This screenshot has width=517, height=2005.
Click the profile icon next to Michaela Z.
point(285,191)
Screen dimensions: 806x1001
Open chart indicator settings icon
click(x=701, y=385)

********

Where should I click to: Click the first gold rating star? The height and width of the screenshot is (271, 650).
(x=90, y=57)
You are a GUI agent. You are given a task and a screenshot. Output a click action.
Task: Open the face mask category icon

********

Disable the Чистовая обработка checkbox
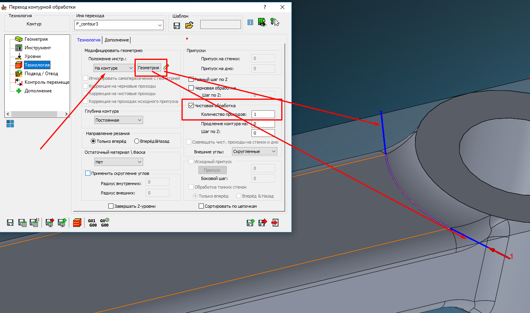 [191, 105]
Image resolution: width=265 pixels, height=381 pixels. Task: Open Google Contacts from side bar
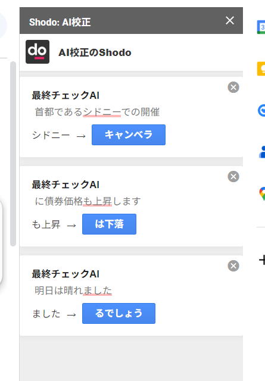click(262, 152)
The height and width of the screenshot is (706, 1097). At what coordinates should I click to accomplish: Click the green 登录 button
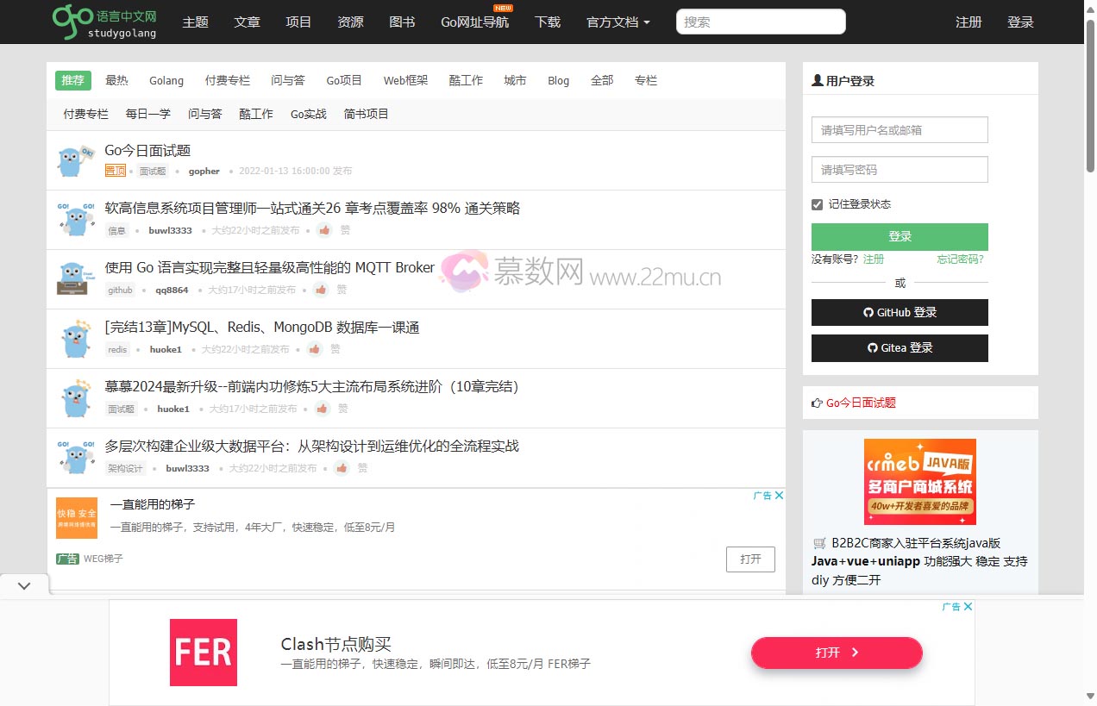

********

- [The task]: Print the listing lines starting at the one containing "You are a GUI" and ending after the one containing "Task: Open the face mask category icon", reproducing them word for word.

- [Reply to the task]:
You are a GUI agent. You are given a task and a screenshot. Output a click action.
Task: Open the face mask category icon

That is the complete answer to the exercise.